Warum Bezeichnungen, die Produkte nach Geschlecht sortieren, keine Lappalie sind, sondern ein Puzzlestein in der zunehmenden Geschlechtertrennung und enger werdenden Rollenbildern und Normen.
Langer Stiel für den Gärtner, kurzer für die Dame – ganz einfach, oder? Schließlich sind alle Männer groß und langarmig, alle Frauen zierlich und kurzgliedrig. So steht’s im Biologie-Buch von 1953. Oder im Baumarktkatalog, der offenbar aus dem gleichen Jahr stammt.

Schreibt dran, WAS es ist und nicht für WEN !
Natürlich könnte man berücksichtigen, dass sich die Körpergrößen von Männern und Frauen im Bereich zwischen 1,60 m und 1,90 m stark überschneiden – aber das wäre ja Aufwand. Lieber die alte Hackordnung beibehalten: Der Mann soll zum Gärtnerspaten greifen, die Frau zum Damenspaten.

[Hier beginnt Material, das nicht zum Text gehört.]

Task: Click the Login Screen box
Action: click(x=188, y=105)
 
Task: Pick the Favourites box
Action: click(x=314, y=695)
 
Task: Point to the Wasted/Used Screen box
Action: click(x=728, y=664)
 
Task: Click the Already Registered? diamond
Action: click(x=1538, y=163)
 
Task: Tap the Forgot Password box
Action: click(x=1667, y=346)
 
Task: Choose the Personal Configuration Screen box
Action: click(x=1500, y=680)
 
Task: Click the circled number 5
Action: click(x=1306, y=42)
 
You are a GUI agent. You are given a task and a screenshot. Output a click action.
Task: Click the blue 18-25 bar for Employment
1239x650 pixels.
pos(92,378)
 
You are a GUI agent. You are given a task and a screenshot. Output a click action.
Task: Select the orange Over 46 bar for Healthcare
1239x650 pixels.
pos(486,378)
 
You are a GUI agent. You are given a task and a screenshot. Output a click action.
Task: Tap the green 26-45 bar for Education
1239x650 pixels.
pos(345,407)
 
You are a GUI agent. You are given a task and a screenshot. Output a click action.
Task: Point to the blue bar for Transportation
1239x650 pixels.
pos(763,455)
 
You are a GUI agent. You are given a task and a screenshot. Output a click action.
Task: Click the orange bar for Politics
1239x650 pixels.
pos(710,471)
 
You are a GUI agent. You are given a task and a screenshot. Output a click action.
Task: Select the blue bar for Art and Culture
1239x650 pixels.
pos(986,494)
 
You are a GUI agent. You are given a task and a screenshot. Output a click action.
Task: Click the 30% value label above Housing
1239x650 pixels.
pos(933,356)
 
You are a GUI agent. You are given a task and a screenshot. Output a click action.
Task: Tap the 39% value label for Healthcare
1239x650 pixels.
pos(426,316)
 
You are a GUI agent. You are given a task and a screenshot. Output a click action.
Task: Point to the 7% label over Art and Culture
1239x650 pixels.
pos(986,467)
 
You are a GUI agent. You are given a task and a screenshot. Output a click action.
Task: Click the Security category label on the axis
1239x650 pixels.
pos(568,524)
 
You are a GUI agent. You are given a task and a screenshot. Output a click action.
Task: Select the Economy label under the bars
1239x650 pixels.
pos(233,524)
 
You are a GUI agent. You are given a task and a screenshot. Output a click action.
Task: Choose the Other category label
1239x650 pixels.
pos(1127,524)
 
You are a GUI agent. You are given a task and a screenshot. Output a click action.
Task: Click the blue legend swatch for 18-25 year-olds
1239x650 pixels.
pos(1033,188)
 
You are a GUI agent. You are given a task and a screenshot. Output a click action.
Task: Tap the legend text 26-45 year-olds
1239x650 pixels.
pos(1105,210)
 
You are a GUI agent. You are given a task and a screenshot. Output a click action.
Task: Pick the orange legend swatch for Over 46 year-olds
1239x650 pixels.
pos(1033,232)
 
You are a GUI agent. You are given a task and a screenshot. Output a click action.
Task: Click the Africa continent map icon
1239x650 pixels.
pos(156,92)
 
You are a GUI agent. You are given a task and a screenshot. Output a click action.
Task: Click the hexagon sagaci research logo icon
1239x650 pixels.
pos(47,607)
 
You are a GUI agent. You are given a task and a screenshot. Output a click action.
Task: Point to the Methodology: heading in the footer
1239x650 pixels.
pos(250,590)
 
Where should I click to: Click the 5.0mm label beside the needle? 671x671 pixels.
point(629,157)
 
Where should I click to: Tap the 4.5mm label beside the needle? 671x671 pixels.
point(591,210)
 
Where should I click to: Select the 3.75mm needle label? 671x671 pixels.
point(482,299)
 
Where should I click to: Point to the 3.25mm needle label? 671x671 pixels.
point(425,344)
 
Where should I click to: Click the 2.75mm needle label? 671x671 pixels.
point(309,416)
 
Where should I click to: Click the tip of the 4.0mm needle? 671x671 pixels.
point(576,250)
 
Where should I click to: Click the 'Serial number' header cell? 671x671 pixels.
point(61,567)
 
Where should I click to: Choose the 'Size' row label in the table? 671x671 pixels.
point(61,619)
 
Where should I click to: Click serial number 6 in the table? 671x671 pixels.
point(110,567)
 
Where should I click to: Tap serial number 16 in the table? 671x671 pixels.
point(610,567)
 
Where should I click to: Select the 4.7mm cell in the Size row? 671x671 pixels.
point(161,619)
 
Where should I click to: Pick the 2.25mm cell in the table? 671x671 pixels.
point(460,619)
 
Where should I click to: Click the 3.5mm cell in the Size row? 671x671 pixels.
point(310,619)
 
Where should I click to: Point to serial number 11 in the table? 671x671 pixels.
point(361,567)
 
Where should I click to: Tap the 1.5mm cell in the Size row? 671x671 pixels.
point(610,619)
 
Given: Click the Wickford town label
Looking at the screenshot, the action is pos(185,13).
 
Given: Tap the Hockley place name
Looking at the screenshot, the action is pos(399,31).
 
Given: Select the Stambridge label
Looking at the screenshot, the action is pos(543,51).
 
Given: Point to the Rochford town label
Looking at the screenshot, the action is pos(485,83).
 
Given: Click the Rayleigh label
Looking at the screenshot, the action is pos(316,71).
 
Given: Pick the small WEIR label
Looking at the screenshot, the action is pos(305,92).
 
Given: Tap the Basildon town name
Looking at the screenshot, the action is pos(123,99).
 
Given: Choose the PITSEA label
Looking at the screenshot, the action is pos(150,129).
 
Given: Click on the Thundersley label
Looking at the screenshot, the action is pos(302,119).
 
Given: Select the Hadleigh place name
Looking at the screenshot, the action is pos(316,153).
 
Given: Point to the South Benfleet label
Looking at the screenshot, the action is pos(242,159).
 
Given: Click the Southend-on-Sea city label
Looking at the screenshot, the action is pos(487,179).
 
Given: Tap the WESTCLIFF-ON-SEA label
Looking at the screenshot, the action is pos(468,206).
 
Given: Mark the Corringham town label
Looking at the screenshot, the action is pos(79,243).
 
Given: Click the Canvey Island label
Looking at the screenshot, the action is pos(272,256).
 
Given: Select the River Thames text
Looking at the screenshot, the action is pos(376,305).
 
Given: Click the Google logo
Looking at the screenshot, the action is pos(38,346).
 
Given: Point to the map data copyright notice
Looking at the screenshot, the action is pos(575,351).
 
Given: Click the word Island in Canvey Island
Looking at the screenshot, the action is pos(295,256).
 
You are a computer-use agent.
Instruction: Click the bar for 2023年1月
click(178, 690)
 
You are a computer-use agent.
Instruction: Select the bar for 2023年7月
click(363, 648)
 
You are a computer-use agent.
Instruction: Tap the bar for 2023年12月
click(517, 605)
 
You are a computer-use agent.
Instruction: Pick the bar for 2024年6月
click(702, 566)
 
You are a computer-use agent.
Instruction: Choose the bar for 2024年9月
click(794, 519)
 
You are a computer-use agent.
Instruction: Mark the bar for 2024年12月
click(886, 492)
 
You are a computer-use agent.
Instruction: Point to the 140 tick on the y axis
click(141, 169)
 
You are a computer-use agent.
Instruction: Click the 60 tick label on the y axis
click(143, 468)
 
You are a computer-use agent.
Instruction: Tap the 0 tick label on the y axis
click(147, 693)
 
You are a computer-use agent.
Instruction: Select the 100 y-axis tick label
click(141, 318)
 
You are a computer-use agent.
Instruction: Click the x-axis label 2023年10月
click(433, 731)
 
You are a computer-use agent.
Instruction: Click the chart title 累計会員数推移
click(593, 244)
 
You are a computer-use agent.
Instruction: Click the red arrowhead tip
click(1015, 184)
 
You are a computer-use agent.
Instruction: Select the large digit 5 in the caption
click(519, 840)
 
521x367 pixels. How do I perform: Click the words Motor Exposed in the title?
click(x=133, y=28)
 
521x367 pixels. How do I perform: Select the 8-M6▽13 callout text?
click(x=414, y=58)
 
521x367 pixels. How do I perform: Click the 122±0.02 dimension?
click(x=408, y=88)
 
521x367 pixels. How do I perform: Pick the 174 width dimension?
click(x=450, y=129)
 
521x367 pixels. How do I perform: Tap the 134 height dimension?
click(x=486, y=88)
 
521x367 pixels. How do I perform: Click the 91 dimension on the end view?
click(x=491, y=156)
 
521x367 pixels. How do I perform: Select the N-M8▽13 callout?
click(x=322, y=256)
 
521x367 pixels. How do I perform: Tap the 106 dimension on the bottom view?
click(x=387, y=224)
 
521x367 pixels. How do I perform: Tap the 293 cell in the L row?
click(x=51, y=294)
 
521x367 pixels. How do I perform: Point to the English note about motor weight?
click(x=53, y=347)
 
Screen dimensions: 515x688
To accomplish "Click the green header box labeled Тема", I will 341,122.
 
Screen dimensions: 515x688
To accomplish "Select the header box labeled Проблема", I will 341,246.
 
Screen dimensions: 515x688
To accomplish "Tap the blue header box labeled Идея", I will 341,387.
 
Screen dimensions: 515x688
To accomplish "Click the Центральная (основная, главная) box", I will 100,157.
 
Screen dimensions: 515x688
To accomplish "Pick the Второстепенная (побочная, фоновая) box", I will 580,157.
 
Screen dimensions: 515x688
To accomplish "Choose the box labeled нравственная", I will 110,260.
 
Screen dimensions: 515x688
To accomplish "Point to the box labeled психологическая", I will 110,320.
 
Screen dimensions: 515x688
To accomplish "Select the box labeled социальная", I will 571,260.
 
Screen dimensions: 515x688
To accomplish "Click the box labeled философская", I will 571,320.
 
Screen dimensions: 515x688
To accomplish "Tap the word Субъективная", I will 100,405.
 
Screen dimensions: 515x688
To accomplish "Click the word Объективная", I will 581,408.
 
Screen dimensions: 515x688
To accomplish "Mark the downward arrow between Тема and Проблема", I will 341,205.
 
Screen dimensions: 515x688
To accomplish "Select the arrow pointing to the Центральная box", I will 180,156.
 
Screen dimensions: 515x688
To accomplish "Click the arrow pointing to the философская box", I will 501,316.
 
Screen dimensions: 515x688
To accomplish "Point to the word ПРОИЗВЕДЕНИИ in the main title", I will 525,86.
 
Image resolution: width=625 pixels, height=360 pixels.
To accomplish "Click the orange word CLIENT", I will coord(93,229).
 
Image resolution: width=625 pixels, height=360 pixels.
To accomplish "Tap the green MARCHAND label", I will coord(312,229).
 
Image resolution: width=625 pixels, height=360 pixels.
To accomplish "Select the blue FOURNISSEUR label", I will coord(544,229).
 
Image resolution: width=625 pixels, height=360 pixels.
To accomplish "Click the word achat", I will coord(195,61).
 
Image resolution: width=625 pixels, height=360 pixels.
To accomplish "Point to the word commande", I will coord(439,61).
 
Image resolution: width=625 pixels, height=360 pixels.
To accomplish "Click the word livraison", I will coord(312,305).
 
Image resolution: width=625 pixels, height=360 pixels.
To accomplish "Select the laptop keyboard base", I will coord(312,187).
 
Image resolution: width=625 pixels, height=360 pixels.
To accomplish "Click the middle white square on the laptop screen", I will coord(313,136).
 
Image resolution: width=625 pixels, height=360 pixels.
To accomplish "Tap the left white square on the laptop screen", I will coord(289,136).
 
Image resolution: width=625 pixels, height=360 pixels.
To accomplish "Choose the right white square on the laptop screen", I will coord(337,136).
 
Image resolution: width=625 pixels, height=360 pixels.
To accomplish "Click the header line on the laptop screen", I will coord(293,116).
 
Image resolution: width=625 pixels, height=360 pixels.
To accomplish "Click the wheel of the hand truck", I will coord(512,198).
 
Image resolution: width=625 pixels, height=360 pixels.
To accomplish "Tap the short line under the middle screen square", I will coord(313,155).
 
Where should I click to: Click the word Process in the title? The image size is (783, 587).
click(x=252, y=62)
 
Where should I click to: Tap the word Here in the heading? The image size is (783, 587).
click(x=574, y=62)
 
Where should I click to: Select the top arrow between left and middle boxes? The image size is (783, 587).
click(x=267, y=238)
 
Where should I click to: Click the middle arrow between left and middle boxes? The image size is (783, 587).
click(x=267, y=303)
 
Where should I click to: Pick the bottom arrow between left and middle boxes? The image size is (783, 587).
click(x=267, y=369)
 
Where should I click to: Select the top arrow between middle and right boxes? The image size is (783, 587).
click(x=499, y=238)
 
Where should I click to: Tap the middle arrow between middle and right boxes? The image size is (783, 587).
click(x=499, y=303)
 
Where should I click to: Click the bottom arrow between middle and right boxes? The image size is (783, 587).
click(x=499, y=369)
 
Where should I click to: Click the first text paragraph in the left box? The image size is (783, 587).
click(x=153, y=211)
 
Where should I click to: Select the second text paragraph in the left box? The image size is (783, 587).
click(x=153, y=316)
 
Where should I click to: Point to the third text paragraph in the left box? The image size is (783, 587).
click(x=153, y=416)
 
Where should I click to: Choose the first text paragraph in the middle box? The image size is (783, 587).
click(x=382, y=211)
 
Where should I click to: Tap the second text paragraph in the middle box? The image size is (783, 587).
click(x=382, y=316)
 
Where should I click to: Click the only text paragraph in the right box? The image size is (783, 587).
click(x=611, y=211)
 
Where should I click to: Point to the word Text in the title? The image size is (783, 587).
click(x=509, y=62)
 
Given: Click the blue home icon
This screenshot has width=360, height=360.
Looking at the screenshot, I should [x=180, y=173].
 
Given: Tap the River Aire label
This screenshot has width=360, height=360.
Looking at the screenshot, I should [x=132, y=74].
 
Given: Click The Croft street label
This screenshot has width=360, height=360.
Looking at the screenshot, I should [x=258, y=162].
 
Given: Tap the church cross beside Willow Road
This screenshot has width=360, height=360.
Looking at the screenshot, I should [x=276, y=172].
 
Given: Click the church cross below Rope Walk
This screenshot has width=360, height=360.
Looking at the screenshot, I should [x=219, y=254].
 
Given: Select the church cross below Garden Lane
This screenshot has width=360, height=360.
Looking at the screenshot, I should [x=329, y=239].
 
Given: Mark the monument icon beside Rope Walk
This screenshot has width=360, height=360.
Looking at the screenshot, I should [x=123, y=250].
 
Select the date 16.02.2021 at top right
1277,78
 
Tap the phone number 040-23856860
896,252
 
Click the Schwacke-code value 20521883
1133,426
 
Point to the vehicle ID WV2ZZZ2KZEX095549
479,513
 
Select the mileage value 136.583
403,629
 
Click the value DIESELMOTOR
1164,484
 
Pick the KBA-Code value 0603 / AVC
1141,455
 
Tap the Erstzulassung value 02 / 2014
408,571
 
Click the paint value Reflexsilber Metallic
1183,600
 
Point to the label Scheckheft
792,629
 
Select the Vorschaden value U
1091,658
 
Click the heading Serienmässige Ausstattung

Bei Kritik an ihrem Gendermarketing antworten Firmen erfahrungs- und sinngemäß: “Wir schreiben da niemandem etwas vor, sie können natürlich auch den jeweils anderen xx kaufen”. Oder in anderen Worten:
“Wir schreiben drauf, was Ihnen egal sein soll.”
- okay, aber wozu dann das Geschlechterlabel?
Ergonomische Passform bei Rucksäcken, Körpergröße bei Fahrrädern, Handgröße bei Gartenhandschuhen… das wäre wohl zu einfach. Aber das Marketing macht lieber den Gärtner zum Bock und den Spaten zum Tool, das den Geschlechtergraben weiter aushebt – Schaufel für Schaufel, Generation für Generation.
Hauptsache, wir säen weiter fleißig Unterschiede, wo es gar keine geben müsste. Dann können wir später wieder mit großen Augen über die Wunder der Sozialisation staunen. Und uns dabei unschuldig die Hände in Gartenerde waschen. … Danke, wir finden selbst zur Tür.

Achso, by the way:
der Durchschnittsmann in Hamburg ist 1,83 Meter und in Thüringen 1,72 Meter groß. Vielleicht sollte es in Zukunft besser Hamburger-Spaten und Thüringer -Spaten geben, wo “Damen” oder pinke “Ladys” im Garten sowieso nicht viel umgraben? Nein? Aber wo Sexismus ist, kommt der Rassismus oft gleich um die Ecke, also warum nicht gleich West-Spaten und Ost-Spaten? Ach, da hört’s dann auf? Oder kommt das erst noch?
Und noch was:
In der Jägerinnen- und Sammler-Zeit, also bis ca. 10.000 v. Chr., waren Männer und Frauen ähnlich groß.
(Abre numa nova janela)Der sexuelle Dimorphismus, die Unterschiede zwischen den Geschlechtern, war damals geringer. Das liegt daran, dass alle Geschlechter zur Nahrungssuche beitrugen, die körperlichen Anforderungen an die Geschlechter waren vergleichbar, die Ernährung auch. In Jägerinnen- und Sammlergruppen war die soziale Hierarchie meist flacher, und alle Geschlechter hatten einen vergleichbaren Zugang zu Nahrung und Ressourcen. Es gab weniger kulturelle oder soziale Bevorzugung eines Geschlechts, was sich auch in ähnlichen Wachstumsbedingungen und damit in der Körpergröße niederschlug.